At the beginning of this month, Karnes County Residential Center in Texas reported 476 active cases. At IAH Polk Adult Detention Facility in Texas, there were 224 reported active cases. County Detention Center. At T. Don Hutto Residential Center, there were 208. At La Palma Correctional Facility, there were 188.
Currently, the reported numbers are lower: ICE is reporting 1,648 active cases as of February 17. But even that total is the highest it has been in nearly a year, and with ICE’s poor and opaque testing practices, the true number is likely much higher.
It’s impossible to say exactly what’s behind the Omicron case surges in ICE facilities. But with two years of evidence documenting the epidemiological toll of ICE’s failures to protect those in its custody, it’s not hard to guess.
For one, ICE’s population levels are high – almost 50 percent higher than they were at this time last year. When President Biden took office, there were about 14,000 people in ICE detention. Today, there are more than 20,000, down from more than 25,000 over the summer.
Research has demonstrated that high population density is a significant risk factor for high case infection rates. Our own research has shown that, even when infection rates in surrounding communities are low, overcrowded conditions inside detention centers create conditions ripe for outbreaks.
This problem is exacerbated by high population turnover within ICE’s detained population. While the number of people in ICE detention at any one period of time is already high, the number of people who pass through ICE detention each month – and thus may bring the virus into the facility or be exposed to it while inside – is much higher. In December 2021 alone, more than 30,000 people were newly booked into ICE detention.

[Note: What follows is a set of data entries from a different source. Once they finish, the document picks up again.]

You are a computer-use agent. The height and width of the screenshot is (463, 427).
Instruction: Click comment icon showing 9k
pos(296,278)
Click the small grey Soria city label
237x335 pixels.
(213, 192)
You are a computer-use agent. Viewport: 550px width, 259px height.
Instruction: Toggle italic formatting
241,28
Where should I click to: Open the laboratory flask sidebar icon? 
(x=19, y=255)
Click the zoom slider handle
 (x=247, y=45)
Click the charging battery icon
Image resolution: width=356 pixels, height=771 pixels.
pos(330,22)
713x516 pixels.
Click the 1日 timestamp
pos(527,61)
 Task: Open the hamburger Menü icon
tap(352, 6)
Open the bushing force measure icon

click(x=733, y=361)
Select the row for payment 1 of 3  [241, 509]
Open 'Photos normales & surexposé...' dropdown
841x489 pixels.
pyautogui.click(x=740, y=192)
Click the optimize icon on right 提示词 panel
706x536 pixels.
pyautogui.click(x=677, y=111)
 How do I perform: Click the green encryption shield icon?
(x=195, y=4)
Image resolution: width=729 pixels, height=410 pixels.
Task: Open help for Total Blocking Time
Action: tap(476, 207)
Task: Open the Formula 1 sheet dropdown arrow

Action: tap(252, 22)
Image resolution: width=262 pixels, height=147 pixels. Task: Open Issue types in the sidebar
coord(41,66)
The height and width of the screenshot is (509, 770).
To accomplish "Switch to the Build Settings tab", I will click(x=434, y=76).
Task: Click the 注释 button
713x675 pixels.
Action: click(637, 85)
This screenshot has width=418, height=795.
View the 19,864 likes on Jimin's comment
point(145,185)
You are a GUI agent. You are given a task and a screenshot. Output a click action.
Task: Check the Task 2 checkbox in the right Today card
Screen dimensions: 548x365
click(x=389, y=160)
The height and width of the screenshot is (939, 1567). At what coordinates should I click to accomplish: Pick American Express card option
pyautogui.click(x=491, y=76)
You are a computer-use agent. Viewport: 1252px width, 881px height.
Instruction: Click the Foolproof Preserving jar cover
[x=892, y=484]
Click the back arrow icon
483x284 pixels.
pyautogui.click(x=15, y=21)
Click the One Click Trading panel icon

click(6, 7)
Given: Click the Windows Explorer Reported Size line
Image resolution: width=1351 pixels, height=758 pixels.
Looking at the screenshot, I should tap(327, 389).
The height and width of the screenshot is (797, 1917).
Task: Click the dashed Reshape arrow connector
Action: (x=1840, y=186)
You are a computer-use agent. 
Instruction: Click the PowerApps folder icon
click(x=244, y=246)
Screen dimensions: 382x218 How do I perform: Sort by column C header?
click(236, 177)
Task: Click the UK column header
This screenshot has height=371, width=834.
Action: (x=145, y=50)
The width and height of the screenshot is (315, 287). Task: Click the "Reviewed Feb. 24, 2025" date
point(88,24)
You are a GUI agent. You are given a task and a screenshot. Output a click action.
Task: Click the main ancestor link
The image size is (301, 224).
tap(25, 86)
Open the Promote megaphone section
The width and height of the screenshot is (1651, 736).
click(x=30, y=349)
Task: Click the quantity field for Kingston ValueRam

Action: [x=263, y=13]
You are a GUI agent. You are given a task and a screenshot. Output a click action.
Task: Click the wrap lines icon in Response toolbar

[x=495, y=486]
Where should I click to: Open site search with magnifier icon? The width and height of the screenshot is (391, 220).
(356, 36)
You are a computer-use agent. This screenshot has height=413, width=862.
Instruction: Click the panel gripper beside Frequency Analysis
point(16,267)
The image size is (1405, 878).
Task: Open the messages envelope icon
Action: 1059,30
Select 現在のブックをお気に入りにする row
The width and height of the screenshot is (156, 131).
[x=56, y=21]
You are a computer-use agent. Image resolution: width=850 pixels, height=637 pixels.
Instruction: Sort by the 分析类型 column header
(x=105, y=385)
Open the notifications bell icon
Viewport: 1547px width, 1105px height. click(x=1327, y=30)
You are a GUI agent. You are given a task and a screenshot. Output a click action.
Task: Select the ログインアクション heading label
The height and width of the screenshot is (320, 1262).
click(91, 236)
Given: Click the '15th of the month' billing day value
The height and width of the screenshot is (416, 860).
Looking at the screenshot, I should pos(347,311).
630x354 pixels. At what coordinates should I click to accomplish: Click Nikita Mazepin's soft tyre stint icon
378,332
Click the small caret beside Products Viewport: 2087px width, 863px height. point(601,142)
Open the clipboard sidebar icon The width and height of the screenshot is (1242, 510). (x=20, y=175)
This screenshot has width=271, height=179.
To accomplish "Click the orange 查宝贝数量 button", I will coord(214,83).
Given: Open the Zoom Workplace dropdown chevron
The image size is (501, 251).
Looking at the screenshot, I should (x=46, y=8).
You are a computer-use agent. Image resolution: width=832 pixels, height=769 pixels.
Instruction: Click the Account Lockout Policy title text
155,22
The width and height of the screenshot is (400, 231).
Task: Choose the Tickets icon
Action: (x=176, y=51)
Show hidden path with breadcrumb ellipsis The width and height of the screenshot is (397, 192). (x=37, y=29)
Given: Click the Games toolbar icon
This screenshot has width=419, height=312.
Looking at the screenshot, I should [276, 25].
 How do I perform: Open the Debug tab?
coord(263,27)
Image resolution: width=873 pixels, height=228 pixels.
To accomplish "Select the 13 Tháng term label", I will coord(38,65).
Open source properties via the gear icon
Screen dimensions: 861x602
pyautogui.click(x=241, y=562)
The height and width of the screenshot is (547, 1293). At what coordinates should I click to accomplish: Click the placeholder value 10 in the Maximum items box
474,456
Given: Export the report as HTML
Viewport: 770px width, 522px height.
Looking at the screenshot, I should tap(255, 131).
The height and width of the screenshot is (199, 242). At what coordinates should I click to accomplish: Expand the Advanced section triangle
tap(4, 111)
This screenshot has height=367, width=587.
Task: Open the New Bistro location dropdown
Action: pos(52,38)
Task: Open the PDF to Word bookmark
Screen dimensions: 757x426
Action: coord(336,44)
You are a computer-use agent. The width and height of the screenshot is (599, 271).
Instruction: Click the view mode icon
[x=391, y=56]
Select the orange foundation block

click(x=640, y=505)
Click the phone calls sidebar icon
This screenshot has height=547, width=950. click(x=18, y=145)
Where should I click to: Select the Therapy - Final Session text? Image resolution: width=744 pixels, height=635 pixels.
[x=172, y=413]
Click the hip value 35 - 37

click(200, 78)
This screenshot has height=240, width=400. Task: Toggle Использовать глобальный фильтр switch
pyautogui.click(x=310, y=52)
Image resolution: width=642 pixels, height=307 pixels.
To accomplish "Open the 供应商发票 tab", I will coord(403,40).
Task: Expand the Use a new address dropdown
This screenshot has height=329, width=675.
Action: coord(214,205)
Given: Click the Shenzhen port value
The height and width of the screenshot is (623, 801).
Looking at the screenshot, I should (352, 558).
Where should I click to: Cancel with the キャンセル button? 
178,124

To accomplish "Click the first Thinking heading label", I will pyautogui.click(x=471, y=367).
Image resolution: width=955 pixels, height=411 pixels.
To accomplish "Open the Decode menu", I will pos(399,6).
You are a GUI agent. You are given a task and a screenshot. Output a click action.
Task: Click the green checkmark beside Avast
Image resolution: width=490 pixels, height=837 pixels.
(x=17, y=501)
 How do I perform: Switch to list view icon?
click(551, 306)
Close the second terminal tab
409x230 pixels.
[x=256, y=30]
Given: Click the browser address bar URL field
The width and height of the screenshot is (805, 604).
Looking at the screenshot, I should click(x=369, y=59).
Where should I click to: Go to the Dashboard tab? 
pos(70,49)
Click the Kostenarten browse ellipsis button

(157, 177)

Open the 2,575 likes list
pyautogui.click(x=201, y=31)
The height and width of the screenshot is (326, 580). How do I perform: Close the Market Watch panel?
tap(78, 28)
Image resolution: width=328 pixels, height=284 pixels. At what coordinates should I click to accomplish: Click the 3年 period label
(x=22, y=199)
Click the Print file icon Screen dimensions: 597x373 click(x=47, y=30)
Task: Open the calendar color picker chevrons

Second, it’s possible that people in ICE custody are not receiving vaccinations against COVID. The agency, which has remained resistant to transparency throughout the pandemic, does not report information to the public about the number of people in its custody who have been vaccinated. Last month, however, two government medical advisers and whistleblowers sharply criticized ICE as well as its parent agency, the Department of Homeland Security, for failing to encourage vaccine uptake or provide boosters.
“ICE’s failure to implement a plan for providing boosters to detained immigrants,” they wrote, “is inexplicable in light of available science, government public health recommendations, and their widespread availability. The failure to act with alacrity has contributed to the number of confirmed COVID cases skyrocketing since the emergence of the Omicron variant.”
As of earlier in January, CBS News reported, fewer than 700 people in ICE detention had received boosters, in a population of more than 20,000.
Third, people in ICE custody could well be being exposed to COVID while in U.S. custody, after being detained but before entering ICE facilities. When we spoke with Telemundo about the crisis at the Otay Mesa Detention Center last month, CoreCivic, a private company contracted by ICE to hold detainees, responded that “various” detainees who have COVID in its detention centers were already positive upon arrival at the facility.
If this is true, it suggests the possibility of an ever larger problem: ICE may not be the only federal agency exposing migrants to COVID. Nearly 80 percent of people currently in ICE detention were initially arrested by U.S. Customs and Border Protection (CBP) rather than by ICE, coming into contact with CBP agents and CBP-run facilities before ICE agents or facilities. Of the nearly 42,000 people booked into ICE custody in December and January, more than 36,000 were initially picked up and detained by CBP.
Once apprehended, people held by CBP are forced into often overcrowded congregate settings for sometimes weeks at a time to be processed before being transferred to ICE custody. An inspector general report of several CBP facilities in the Rio Grande Valley region of Texas found that, in summer 2021, several of the inspected facilities were at or significantly over capacity limits.
As noted by a separate inspector general report, however, CBP doesn’t test these individuals when they’re apprehended and forced into overcrowded facilities; instead, it “relies on local public health systems” to do so. Rather than broadly testing all individuals, the report explains, CBP policy is only to test individuals who are symptomatic or with a known exposure. Instead of testing individuals on site, CBP agents “contact the local public health department for testing guidance. If the public health official recommends a test, CBP would then transfer the individual to a local emergency room for COVID-19 testing and evaluation.” This process, the report noted, “may not always be operationally feasible.”
All this means that, by the time individuals enter ICE custody, they have likely not been tested by the arresting authority and have been held in close confines for possibly weeks at a time. If ICE and CoreCivic claim that all the infected people in their custody were infected upon arrival, it is likely at least in part because they were exposed at earlier stages of the immigration detention process.
And if so, the solution to managing COVID in ICE custody must occur well before an individual enters ICE custody: there must be fewer points of contact between individuals and the infectious immigration detention system. In other words, fewer apprehensions and far less detention.